## [EXTRAIT FOURNI]
Un chef de famille, sur son lit de mort, épouse une jeune femme (Kara Hui) afin que l'héritage ne passe pas entre les mains d'un de ses frères cadets, le "troisième oncle" (Johnny Wang), homme mauvais et de peu de scrupules. Une fois le mariage conclu et le décès survenu, la nouvelle "grand-tante" décide de transmettre le testament et les actes de propriété à un autre membre du clan, le bon "deuxième oncle" (Liu Chia Liang), et se rend dans sa demeure cantonaise. Peu de temps après son arrivée, le jeune fils turbulent et occidentalisé de la maison (Hsiao Ho) rentre de Hong Kong en fanfare...

## [CONSIGNE 1]
Transcrivez fidèlement le passage de l'extrait fourni qui commence à "Un chef de famille, sur" et se termine à "Kong en fanfare...".

## [DONNÉES FOURNIES]
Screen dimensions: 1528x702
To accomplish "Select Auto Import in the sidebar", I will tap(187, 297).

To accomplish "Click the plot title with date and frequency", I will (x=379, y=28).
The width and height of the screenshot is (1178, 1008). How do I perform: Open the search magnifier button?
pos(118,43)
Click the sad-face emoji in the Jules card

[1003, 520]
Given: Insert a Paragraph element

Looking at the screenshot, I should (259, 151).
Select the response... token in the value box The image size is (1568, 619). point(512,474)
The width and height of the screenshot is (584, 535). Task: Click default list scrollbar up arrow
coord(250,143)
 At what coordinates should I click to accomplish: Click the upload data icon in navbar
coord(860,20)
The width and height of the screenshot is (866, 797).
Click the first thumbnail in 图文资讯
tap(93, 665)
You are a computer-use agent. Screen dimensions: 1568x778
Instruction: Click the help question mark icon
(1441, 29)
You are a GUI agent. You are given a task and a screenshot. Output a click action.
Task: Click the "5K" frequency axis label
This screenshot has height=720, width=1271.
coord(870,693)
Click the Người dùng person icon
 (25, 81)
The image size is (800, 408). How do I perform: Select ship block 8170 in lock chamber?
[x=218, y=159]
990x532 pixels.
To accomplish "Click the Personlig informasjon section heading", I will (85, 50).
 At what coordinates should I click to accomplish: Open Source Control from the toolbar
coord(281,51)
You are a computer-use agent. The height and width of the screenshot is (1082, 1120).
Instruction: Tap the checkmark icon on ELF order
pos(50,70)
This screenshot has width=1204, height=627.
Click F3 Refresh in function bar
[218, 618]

## [CONSIGNE 2]
Présentez sous forme de tableau Markdown les lignes des enregistrements qui commencent à la ligne contenant "This screenshot has width=1204, height=627." et se terminent à la fin des enregistrements, ces deux limites comprises. Utilisez les colonnes Numéro et Ligne, et omettez les lignes vides.

## [RÉSULTAT ATTENDU 1]
Un chef de famille, sur son lit de mort, épouse une jeune femme (Kara Hui) afin que l'héritage ne passe pas entre les mains d'un de ses frères cadets, le "troisième oncle" (Johnny Wang), homme mauvais et de peu de scrupules. Une fois le mariage conclu et le décès survenu, la nouvelle "grand-tante" décide de transmettre le testament et les actes de propriété à un autre membre du clan, le bon "deuxième oncle" (Liu Chia Liang), et se rend dans sa demeure cantonaise. Peu de temps après son arrivée, le jeune fils turbulent et occidentalisé de la maison (Hsiao Ho) rentre de Hong Kong en fanfare...

## [RÉSULTAT ATTENDU 2]
| Numéro | Ligne |
|---|---|
| 1 | This screenshot has width=1204, height=627. |
| 2 | Click F3 Refresh in function bar |
| 3 | [218, 618] |